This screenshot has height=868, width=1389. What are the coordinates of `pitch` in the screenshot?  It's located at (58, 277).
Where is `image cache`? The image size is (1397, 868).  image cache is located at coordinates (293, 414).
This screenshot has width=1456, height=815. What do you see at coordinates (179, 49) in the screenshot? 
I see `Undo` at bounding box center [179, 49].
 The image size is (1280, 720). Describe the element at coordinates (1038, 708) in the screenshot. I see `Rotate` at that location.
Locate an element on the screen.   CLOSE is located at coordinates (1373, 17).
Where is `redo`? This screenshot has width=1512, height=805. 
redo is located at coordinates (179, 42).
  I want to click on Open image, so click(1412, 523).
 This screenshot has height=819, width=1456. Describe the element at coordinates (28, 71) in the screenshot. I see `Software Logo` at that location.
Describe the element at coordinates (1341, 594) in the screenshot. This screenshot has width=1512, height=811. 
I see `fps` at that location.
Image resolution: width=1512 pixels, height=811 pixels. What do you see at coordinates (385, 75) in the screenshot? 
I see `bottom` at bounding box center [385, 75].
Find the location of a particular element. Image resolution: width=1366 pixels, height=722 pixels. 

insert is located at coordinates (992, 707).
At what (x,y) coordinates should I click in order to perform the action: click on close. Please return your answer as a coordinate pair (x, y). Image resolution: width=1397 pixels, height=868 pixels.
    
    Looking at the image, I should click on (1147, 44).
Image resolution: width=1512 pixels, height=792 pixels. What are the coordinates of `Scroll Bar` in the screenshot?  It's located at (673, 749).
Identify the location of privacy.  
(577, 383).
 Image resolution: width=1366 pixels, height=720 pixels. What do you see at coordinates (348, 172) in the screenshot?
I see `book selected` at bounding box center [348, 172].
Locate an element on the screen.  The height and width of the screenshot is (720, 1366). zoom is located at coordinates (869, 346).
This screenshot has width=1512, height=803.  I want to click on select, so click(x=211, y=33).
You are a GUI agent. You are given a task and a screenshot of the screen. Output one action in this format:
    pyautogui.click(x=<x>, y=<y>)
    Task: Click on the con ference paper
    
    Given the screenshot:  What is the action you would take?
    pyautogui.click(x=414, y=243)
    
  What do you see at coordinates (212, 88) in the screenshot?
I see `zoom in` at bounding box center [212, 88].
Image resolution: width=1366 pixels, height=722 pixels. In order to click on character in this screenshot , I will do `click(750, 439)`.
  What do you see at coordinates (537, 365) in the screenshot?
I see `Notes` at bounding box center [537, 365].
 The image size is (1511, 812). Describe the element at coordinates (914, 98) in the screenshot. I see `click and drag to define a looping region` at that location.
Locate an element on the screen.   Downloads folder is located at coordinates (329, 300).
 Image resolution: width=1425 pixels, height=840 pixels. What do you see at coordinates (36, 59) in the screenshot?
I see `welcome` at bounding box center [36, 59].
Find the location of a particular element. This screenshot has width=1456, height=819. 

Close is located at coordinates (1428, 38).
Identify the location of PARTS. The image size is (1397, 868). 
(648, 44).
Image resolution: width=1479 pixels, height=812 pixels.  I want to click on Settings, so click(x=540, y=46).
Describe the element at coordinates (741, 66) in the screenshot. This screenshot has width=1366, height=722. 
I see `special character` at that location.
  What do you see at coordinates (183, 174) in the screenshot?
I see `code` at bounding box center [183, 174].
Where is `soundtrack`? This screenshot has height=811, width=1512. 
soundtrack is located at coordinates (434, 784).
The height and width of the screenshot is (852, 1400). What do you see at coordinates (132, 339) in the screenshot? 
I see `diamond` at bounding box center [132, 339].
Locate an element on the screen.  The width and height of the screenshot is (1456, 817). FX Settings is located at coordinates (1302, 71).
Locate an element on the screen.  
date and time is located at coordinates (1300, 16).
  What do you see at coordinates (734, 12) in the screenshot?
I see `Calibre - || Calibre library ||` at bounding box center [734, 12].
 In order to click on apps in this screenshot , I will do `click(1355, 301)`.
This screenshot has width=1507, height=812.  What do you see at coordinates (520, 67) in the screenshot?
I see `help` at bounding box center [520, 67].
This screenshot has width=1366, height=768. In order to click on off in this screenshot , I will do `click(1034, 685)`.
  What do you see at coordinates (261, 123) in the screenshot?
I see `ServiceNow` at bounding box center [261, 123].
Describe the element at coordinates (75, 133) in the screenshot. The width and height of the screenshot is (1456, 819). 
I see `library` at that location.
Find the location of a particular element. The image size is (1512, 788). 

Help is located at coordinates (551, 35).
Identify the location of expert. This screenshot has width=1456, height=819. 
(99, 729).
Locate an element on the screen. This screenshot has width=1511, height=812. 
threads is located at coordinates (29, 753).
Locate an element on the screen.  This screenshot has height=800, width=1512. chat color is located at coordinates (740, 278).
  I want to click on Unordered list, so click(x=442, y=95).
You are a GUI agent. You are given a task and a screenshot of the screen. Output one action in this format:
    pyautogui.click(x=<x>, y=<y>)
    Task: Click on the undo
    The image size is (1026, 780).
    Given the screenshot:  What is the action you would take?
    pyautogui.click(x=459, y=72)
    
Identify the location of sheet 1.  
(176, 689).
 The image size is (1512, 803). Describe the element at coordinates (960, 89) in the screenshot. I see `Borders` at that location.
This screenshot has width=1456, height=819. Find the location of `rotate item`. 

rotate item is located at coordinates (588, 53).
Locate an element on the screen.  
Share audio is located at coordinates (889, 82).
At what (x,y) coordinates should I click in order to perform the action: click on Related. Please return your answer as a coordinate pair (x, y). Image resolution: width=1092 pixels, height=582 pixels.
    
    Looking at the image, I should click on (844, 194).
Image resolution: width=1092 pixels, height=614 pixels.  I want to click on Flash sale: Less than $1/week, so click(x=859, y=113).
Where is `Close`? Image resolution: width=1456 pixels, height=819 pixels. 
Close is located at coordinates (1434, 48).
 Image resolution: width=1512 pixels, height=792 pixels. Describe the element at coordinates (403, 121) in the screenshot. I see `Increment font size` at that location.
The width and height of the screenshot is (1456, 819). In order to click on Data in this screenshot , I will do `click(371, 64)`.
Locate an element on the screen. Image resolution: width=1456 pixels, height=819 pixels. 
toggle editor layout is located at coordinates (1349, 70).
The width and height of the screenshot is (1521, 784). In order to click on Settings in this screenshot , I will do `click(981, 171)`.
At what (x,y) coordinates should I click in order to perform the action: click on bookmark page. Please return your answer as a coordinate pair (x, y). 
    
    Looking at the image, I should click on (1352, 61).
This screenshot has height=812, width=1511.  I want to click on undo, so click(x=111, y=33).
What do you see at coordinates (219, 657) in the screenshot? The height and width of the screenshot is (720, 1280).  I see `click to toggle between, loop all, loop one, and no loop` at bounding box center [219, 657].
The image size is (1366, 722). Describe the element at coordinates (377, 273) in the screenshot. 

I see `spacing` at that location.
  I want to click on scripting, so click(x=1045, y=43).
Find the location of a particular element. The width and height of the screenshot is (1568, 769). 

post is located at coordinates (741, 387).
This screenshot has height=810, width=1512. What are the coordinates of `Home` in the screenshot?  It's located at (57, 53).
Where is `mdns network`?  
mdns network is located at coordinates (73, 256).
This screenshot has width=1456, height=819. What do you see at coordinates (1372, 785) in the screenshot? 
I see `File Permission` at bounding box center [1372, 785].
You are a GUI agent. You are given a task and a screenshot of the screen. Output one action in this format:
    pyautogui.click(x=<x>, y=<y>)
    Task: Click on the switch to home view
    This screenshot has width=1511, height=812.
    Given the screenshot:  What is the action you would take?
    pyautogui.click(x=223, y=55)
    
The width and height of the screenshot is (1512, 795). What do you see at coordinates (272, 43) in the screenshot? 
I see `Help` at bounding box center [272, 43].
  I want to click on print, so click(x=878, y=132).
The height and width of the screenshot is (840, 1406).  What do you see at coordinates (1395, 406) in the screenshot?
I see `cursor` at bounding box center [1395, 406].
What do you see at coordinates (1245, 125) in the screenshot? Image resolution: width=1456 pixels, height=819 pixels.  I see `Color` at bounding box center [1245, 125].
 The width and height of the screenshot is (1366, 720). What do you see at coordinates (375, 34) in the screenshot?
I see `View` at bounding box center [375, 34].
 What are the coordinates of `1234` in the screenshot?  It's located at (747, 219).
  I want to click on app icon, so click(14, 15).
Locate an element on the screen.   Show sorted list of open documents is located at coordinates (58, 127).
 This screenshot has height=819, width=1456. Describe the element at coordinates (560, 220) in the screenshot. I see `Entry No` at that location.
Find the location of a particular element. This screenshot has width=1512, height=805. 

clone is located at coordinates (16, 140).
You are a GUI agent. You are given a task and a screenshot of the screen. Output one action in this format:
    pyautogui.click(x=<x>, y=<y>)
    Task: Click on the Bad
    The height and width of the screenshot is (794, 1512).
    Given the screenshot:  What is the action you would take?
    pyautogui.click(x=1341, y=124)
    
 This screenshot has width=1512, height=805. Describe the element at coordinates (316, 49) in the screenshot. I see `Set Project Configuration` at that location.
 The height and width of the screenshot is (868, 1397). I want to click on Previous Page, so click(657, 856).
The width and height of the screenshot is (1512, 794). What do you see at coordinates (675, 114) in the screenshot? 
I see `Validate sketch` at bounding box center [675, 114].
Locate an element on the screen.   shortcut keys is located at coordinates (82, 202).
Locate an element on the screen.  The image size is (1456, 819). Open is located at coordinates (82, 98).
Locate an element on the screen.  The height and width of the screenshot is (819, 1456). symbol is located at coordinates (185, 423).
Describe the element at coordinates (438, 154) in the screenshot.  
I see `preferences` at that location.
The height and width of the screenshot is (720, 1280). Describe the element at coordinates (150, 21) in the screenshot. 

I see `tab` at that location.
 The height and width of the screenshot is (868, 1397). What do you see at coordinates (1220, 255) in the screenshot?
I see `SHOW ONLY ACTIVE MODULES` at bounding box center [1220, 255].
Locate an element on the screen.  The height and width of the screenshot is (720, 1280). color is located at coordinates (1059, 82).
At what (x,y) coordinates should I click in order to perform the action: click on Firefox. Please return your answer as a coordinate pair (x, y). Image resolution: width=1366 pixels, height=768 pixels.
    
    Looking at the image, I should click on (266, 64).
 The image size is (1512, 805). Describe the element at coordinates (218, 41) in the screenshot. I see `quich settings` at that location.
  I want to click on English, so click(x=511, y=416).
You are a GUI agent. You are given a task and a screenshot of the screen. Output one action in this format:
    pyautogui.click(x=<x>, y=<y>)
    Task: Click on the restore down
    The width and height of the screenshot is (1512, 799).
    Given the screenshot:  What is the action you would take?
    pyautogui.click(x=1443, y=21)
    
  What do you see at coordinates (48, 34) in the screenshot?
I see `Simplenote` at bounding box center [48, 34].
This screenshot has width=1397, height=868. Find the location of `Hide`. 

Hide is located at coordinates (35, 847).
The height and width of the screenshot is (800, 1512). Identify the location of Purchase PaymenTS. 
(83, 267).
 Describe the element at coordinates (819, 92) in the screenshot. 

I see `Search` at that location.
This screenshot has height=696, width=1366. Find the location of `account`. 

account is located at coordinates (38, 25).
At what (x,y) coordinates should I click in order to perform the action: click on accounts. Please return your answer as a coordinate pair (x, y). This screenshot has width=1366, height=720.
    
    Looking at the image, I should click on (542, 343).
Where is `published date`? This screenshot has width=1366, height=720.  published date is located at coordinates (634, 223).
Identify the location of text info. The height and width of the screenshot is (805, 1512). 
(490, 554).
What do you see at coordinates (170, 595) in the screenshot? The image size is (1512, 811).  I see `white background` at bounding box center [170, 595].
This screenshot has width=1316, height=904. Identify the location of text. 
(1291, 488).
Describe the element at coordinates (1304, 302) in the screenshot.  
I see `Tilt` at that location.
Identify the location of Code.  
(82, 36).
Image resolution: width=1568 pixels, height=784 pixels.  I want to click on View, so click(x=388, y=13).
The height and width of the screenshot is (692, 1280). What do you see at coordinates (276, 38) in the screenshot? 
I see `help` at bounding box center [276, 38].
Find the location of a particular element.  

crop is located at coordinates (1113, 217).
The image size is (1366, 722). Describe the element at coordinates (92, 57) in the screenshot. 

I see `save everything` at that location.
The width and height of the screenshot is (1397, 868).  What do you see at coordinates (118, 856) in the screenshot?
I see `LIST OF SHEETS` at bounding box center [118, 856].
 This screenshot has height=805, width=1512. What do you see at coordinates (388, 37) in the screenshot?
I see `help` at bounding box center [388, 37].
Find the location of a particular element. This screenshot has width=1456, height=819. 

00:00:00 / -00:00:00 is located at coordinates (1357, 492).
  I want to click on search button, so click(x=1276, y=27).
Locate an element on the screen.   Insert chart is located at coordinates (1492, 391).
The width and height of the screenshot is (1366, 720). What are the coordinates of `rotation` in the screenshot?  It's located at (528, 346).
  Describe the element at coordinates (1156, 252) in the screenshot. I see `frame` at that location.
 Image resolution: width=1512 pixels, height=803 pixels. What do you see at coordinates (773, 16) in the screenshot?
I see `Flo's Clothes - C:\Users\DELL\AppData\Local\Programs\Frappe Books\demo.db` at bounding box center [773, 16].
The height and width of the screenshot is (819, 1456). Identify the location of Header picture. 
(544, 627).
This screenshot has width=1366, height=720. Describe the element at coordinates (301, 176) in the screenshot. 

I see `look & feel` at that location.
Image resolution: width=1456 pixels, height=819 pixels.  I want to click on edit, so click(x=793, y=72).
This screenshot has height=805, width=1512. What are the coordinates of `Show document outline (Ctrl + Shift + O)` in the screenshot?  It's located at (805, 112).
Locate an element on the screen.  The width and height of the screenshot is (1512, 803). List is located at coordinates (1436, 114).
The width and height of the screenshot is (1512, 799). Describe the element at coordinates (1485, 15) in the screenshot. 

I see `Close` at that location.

-*-

*What the exercise asks*
Copy the data from the start through the line containing "insert is located at coordinates (992, 707).", inclusive, replacing "Image resolution" with "Image size" and leaving everything else unchanged.

*Solution*
This screenshot has height=868, width=1389. What are the coordinates of `pitch` in the screenshot?  It's located at (58, 277).
Where is `image cache`? The image size is (1397, 868).  image cache is located at coordinates (293, 414).
This screenshot has width=1456, height=815. What do you see at coordinates (179, 49) in the screenshot? 
I see `Undo` at bounding box center [179, 49].
 The image size is (1280, 720). Describe the element at coordinates (1038, 708) in the screenshot. I see `Rotate` at that location.
Locate an element on the screen.   CLOSE is located at coordinates (1373, 17).
Where is `redo`? This screenshot has width=1512, height=805. 
redo is located at coordinates (179, 42).
  I want to click on Open image, so click(1412, 523).
 This screenshot has height=819, width=1456. Describe the element at coordinates (28, 71) in the screenshot. I see `Software Logo` at that location.
Describe the element at coordinates (1341, 594) in the screenshot. This screenshot has width=1512, height=811. 
I see `fps` at that location.
Image size: width=1512 pixels, height=811 pixels. What do you see at coordinates (385, 75) in the screenshot? 
I see `bottom` at bounding box center [385, 75].
Find the location of a particular element. Image size: width=1366 pixels, height=722 pixels. 

insert is located at coordinates (992, 707).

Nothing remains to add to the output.